Why would someone who'd worked hard to become a nurse, a caregiver, turn around and harm her patients? The truth is that some people enter healthcare professions not to help others but to gain power, control, or attention. If they decide to harm or kill, victims and methods are readily available. Until recently, it hasn’t been difficult for determined predators to commit and cover up a murder in healthcare institutions. They exploited the atmosphere of trust. As a result, more precautions are now in place.

Prevalence of healthcare serial killers

Healthcare serial killers have been found among physicians, nurses, and key support staff. A study published in the Journal of Forensic Sciences in November 2006 examined 90 cases from 20 countries of criminal prosecutions between 1970 and 2006. Fifty-four of the defendants had been convicted and other convictions were pending. Most had used one or more of the following methods: the injection of lethal substances, suffocation, poisoning, and/or equipment tampering.

Nurses (male and female) comprised 86% of healthcare serial killers, and the number of suspicious deaths attributed to the confirmed killers in the study totaled over 2,000. Often they work alone, but a few have killed as a team.

How to spot healthcare serial killers

Understandably, coworkers, administrators, and potential patients want to know how to spot and stop dangerous nurses. So do investigators who might be called in, because these deaths are notoriously difficult to document as murders. Yet we have learned that healthcare serial killers tend to show the same types of behaviors, even when different motives inspire them. Thus, we can form a list of red flags that will assist those who believe they're working closely with one.

Often, these killers have been allowed to drift from one hospital to another, perhaps fired under a cloud of suspicion but rarely brought to justice until after their murder toll has reached shocking levels. Thanks to the number of cases successfully identified, we now understand that statistical analysis assists to determine the comparative death rate on the shifts of suspects vs. their colleagues. If a suspicious number is documented, then officials can examine whether a high percentage had been unexpected, or if the death symptoms failed to match the patients’ conditions.

It’s also important to investigate whether a suspect has a history of mental instability, depression, or odd behavior—especially aggression toward patients who annoy them.

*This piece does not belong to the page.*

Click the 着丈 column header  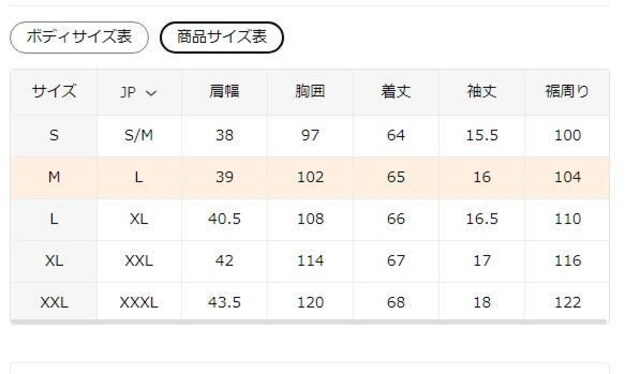tap(396, 91)
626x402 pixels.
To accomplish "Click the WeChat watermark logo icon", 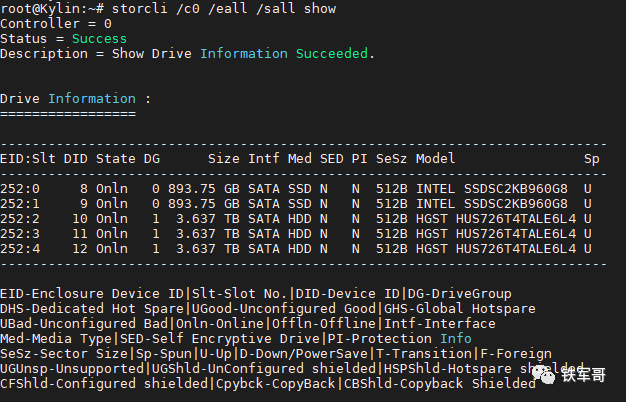I will [544, 374].
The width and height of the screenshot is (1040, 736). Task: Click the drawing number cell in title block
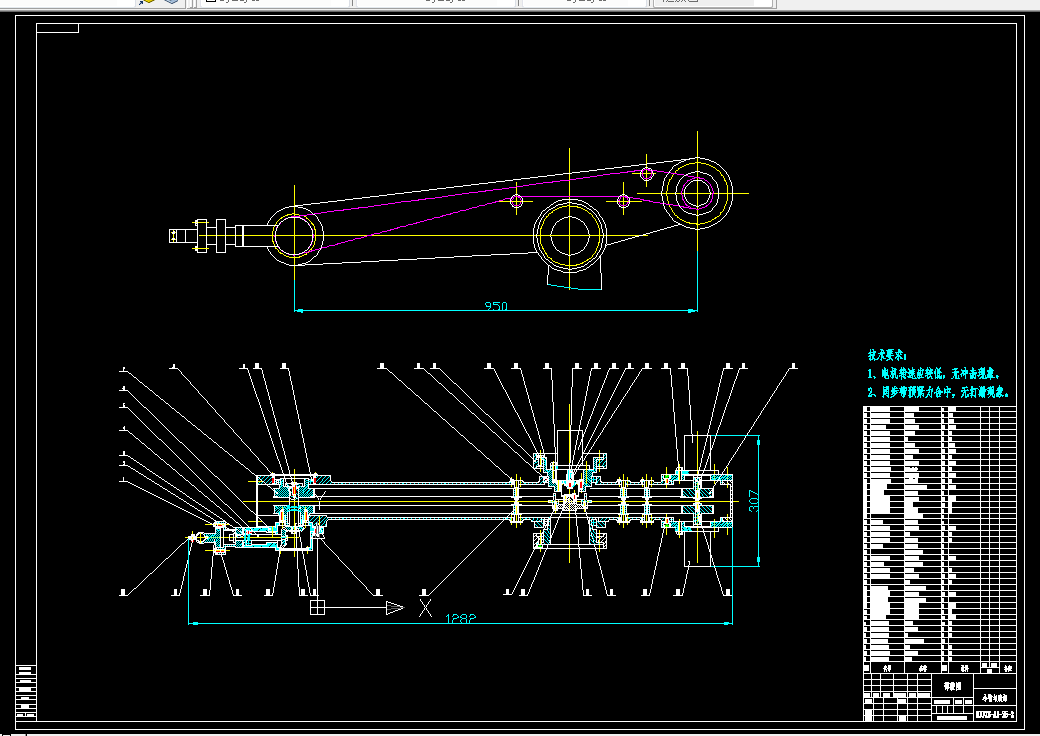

Several professionals who study these cases worldwide have listed traits and behaviors that should be taken seriously. While none is in itself sufficient to place someone under suspicion, a number of them occurring together is a reason to pay attention. In retrospect, we know that nurses who turned out to be serial killers:

  • were given macabre nicknames by patients or others on staff, such as “Death Angel,” or “The Terminator."
  • were seen entering rooms where unexpected deaths occurred.
  • had moved often from one facility to another.
  • were secretive.
  • had a persistently difficult time with personal relationships.
  • liked to “predict” when a patient would die.
  • made inconsistent statements when asked about suspicious incidents.
  • preferred shifts where fewer colleagues and supervisors were around (generally the night shift).
  • were associated with several incidents at different institutions.
  • craved attention.
  • complained a lot about what a burden patients were.
  • tried to prevent others from checking on patients.
  • were seen in areas or patient rooms where they didn't belong.
  • hung around during the immediate death investigation.
  • possessed the suspect substance in their home, locker, or personal effects.
  • had lied about some detail of their personal information or credentials, or had falsified reports.
  • had been involved in other types of criminal activities.
  • had a substance abuse problem.

Identifying such people as soon as possible requires documenting patterns of behavior and items of physical evidence that link the suspected individual to the suspicious death. Stopping them requires a sharp eye, knowledge about their typical traits and behaviors, and a desire to ensure that suspicious people be taken seriously.